DATASET EXCERPTS:
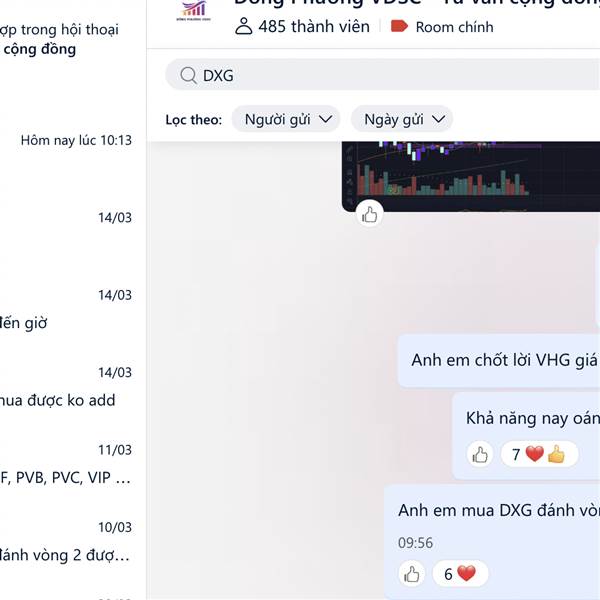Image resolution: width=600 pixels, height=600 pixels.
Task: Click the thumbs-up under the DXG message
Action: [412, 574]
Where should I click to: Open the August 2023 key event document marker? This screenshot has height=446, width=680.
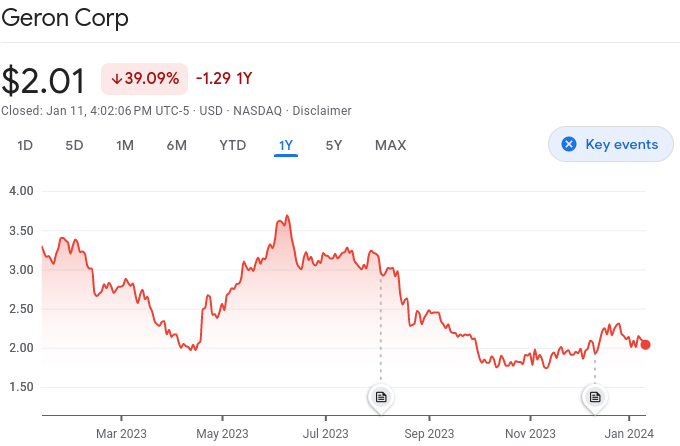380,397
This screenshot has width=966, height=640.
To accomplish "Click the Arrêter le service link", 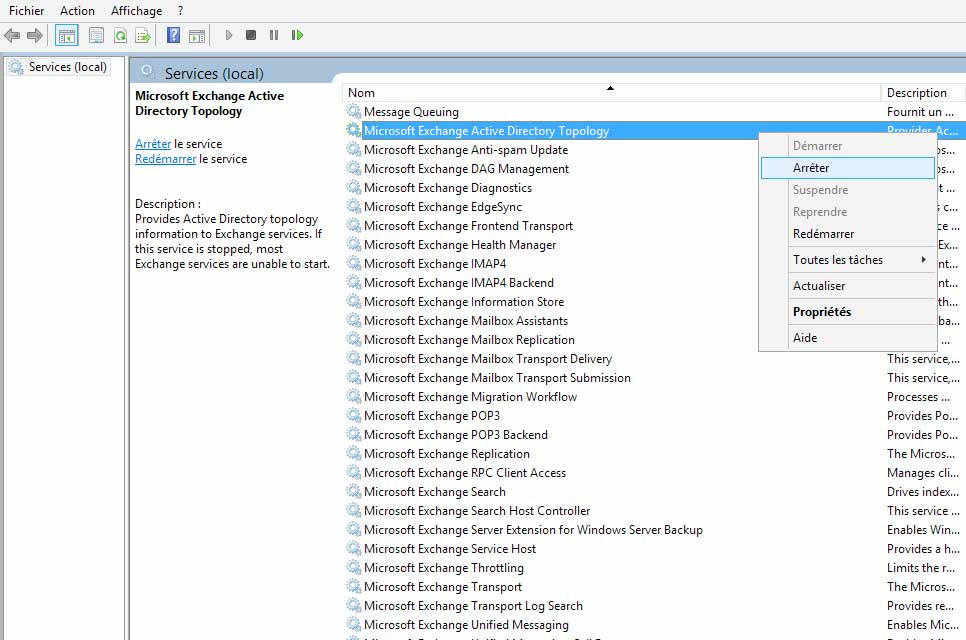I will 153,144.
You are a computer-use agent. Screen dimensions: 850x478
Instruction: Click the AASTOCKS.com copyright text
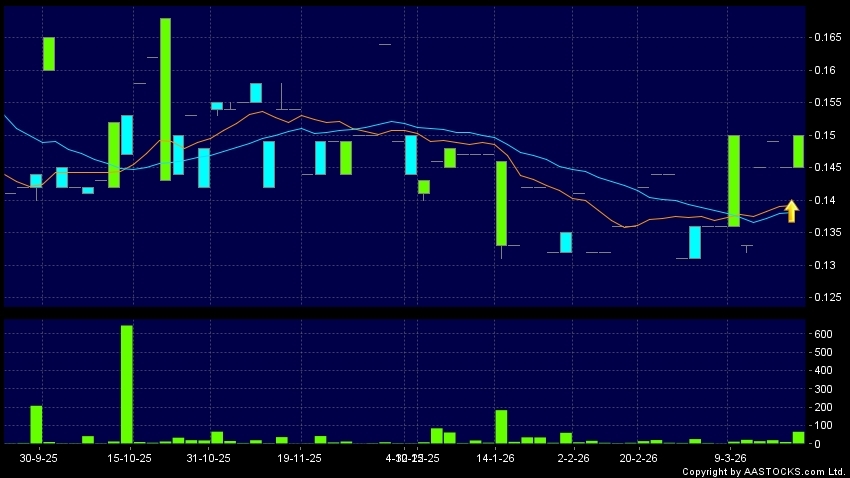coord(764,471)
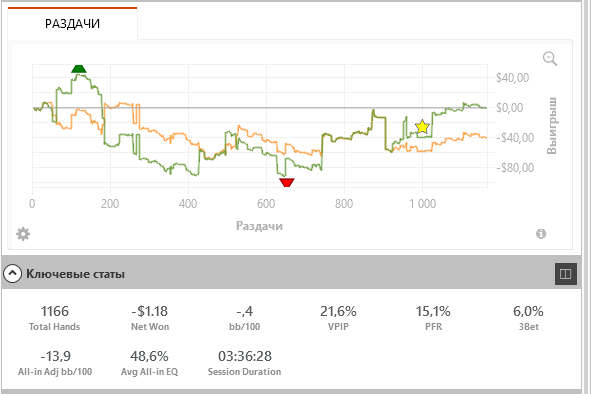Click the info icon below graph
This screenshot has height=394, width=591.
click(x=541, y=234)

WORK INSTRUCTIONS: Beginning with the line that contains "Instruction: Click the" in the data above, please copy each line exactly until the last line, both ends included, skipping any pictures.

RESPONSE AREA:
Instruction: Click the AASTOCKS.com copyright text
coord(764,471)
Click the info icon below graph
This screenshot has height=394, width=591.
click(x=541, y=234)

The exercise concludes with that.